Source passage
-------

On the other hand, we are interested in the cell-to-cell transport of plant virus. This transport process is mediated by specialized viral movement proteins, which in same cases are membrane proteins, that drive the viral genome to the cellular membrane in order to be transported into neighbouring uninfected host cells through the plasmodesmal channel. We are currently investigating the targeting and the insertion mechanisms of these viral membrane proteins into the biological membranes.

Research Group on Parasites and Health - ParaSalut

The fundamentally basic research activity of the ParaSalut group covers different aspects of the relationship between health and parasites, in both humans and animals carrying parasitic diseases or their models. The group presents lines of work on parasitic diseases caused by Protozoa, as well as Helminths and Arthropods. All the lines are already in progress and have numerous publications, as shown on the group members’ resumes.

Protozoa: One of the group’s research lines focuses on the influence of intestinal parasites (mainly protozoa) on human nutrition, given that said parasites interfere directly or indirectly with the nutrient absorption processes, maldigestion and / or malabsorption. Therefore, this line consists of two main objectives: 1) study on the relationship between intestinal parasites and food intolerances to carbohydrates, and 2) studies on the relationship between intestinal parasites and mother-child nutrition, as well as the analysis of the nutritional status of mothers and children and the effect of parasitosis on child development.

Helminths: Different aspects of helminthic diseases are addressed with a focus on epidemiology, ecology and parasite-host relationships.

-------

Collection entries

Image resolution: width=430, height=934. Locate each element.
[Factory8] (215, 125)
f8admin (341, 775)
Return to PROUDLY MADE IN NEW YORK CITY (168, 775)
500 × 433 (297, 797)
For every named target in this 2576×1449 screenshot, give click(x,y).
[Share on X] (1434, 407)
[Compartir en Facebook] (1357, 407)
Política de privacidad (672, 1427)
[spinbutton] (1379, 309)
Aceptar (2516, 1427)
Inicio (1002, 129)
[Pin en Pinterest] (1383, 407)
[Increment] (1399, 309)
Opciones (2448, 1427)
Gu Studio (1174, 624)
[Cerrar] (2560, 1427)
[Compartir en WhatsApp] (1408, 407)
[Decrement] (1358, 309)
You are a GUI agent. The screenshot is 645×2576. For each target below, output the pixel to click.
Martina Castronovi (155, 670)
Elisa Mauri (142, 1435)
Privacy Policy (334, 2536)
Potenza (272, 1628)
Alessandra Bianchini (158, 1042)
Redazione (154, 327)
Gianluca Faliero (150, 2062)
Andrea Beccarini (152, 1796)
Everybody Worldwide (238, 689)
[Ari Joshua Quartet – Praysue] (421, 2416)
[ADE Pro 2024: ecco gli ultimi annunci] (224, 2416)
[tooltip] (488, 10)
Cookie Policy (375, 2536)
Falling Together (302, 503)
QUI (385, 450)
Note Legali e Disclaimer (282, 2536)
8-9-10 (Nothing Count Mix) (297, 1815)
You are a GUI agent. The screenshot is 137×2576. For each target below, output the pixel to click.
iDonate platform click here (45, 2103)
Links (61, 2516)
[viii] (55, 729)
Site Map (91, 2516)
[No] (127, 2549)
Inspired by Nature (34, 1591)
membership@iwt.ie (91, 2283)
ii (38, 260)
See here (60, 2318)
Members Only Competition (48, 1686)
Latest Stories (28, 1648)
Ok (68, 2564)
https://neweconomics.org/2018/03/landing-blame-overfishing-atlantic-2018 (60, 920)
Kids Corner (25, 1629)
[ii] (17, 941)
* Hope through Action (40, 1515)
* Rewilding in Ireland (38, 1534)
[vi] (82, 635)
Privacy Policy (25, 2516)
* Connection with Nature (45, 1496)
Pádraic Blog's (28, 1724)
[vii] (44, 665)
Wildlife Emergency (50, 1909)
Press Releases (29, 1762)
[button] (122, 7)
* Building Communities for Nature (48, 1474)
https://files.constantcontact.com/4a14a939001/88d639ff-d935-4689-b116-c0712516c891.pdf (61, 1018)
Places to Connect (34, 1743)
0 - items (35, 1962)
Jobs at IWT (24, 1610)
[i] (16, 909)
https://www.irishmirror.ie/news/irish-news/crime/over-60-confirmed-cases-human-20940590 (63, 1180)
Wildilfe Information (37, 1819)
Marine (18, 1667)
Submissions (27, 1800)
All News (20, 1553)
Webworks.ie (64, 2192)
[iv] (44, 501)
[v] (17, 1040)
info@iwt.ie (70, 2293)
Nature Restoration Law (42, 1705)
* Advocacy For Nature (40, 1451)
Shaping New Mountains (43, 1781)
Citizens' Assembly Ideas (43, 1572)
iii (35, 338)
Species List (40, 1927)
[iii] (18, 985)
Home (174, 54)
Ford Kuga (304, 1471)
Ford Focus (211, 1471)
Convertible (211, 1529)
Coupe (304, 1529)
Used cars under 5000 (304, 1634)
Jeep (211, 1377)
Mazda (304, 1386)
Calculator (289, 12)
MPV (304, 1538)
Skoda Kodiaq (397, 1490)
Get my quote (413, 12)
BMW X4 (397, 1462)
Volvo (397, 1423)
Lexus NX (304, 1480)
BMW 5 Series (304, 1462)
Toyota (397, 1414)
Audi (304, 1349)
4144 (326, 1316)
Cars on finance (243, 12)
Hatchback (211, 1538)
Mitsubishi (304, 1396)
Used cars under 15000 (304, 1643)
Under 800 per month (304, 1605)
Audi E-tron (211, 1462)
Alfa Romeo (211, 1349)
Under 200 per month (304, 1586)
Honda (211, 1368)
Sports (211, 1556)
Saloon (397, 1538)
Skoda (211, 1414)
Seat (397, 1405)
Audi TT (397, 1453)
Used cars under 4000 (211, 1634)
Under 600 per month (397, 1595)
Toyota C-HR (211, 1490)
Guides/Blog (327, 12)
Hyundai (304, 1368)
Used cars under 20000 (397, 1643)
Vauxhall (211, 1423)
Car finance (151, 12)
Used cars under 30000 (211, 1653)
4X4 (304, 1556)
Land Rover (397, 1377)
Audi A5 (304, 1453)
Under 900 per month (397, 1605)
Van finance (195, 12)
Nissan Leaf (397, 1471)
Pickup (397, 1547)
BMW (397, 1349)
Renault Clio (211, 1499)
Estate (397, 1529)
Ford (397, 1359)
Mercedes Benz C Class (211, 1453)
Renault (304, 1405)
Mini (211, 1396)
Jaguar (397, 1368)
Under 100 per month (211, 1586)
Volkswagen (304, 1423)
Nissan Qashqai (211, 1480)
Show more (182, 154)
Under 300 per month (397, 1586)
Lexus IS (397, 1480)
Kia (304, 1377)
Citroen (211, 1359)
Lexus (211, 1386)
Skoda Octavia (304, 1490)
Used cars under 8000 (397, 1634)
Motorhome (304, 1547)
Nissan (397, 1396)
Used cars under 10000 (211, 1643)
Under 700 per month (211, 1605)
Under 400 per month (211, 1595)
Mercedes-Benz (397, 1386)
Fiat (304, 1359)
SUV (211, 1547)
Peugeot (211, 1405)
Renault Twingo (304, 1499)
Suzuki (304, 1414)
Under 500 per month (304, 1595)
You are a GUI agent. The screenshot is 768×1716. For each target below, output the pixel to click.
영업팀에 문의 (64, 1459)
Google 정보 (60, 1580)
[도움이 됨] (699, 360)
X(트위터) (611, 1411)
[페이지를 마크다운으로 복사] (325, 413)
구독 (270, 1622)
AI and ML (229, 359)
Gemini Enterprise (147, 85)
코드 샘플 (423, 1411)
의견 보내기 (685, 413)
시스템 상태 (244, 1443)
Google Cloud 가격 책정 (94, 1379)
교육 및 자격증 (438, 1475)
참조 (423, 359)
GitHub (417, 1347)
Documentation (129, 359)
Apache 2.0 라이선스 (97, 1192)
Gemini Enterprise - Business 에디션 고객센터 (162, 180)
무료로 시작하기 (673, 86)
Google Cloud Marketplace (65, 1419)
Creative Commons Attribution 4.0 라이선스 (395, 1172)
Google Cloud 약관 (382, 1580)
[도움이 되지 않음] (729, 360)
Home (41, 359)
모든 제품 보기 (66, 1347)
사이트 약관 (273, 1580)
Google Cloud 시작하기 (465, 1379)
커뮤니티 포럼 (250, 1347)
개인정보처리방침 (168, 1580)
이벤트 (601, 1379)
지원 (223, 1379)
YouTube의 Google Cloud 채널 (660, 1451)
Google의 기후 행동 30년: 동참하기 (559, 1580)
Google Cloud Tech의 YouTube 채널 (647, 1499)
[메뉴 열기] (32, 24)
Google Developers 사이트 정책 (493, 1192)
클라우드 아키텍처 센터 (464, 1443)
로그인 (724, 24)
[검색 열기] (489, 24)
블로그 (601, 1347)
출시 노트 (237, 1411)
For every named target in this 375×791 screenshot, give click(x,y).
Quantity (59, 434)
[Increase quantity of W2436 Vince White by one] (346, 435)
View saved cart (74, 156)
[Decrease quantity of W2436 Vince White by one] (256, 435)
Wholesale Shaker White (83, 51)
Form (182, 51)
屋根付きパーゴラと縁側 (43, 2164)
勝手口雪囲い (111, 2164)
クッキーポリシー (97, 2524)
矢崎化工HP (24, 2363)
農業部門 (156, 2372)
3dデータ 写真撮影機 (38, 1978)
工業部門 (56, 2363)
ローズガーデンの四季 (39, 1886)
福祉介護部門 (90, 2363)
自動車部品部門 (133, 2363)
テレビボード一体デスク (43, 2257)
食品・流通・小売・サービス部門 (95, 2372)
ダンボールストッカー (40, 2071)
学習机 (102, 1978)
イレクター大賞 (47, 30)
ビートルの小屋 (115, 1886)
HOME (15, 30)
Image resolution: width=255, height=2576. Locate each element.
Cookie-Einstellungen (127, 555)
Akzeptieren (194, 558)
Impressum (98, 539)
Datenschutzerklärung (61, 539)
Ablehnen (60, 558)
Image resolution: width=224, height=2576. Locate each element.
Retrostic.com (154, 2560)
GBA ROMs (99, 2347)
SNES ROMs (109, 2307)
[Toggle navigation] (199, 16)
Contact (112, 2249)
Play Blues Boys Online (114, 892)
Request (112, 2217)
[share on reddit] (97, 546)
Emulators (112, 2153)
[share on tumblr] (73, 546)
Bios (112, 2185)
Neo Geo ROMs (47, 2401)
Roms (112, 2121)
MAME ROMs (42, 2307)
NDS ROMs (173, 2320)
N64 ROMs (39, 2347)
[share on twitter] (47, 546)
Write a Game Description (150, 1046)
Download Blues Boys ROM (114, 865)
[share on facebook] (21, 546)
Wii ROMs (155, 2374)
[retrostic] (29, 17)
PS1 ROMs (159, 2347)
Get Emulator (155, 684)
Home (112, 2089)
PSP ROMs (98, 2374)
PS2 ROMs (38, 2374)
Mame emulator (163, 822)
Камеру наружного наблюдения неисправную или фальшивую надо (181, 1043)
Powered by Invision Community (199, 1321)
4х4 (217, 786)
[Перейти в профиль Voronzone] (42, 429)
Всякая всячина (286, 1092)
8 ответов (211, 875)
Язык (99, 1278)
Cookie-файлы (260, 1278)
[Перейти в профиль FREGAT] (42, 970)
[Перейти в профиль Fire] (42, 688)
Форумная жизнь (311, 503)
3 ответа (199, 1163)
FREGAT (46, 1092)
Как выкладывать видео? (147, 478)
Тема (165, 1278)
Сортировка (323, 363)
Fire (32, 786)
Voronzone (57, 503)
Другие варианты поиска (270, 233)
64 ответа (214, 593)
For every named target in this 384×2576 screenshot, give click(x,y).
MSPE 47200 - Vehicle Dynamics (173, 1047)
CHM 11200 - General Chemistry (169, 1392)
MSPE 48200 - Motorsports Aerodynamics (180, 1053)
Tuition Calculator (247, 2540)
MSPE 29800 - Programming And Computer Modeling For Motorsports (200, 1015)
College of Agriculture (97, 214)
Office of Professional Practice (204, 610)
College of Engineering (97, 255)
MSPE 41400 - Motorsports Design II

-------

Tasks to complete
1: Quote the research passage from "The fundamentally basic" to "group members’ resumes.".
2: According to the research passage, which three groups of organisms cause the parasitic diseases covered by the ParaSalut group's lines of work?

List of solutions
1:
The fundamentally basic research activity of the ParaSalut group covers different aspects of the relationship between health and parasites, in both humans and animals carrying parasitic diseases or their models. The group presents lines of work on parasitic diseases caused by Protozoa, as well as Helminths and Arthropods. All the lines are already in progress and have numerous publications, as shown on the group members’ resumes.

2: Protozoa, Helminths and Arthropods.